Advanced Micro Devices said at Computex Taipei 2010 that the company had initiated sampling process of its code-named Ontario chips that contain both x86 general-purpose cores along with graphics processing engine on the same piece of silicon. Besides, the company said that the Ontario chips will be launched in the first half of 2011, which is slightly sooner than originally anticipated.
“Ontario is a part of Brazos platform. Just like Llano, we are sampling it to customers today. We are demoing it at Computex [behind the closed doors]. Expect this product to launch in the first half of 2011,” said Rick Bergman, senior vice president and general manager of AMD products group, during AMD’s press conference at the trade-show.
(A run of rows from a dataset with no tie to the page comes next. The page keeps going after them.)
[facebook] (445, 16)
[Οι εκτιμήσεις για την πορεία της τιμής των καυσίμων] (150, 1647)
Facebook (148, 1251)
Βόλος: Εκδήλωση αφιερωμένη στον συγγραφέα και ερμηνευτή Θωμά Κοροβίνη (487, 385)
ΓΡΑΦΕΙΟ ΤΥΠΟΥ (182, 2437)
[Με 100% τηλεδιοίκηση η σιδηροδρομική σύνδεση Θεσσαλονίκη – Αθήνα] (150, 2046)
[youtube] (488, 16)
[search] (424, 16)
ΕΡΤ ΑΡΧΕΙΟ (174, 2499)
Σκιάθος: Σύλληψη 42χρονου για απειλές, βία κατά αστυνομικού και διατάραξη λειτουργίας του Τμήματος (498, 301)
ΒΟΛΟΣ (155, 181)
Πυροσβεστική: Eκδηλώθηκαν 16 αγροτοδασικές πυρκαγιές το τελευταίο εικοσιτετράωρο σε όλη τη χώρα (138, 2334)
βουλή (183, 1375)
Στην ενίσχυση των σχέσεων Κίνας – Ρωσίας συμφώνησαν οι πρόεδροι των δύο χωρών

AMD Ontario features up to two x86 cores based on Bobcat micro-architecture, integrated DirectX 11-class graphics core and DDR3 memory controller. The Ontario accelerated processing unit (APU) will be made using bulk 40nm process technology and will feature monolithic design.
As reported previously, the Bobcat micro-architecture features x86-64, virtualization, SSE, SSE2, SSE3 technologies and will be single-threaded with out-of-order execution. The actual Ontario microprocessor, which is a dual-core chip, will be able to offer 90% of today’s “mainstream performance” in less than half of die area, according to the chip designer. AMD claims that Bobcat-based products are sub-1W capable, hence, such chips will be able to address products in various form-factors, including slate-type PCs. AMD also says that AMD Ontario solutions are single-chip products.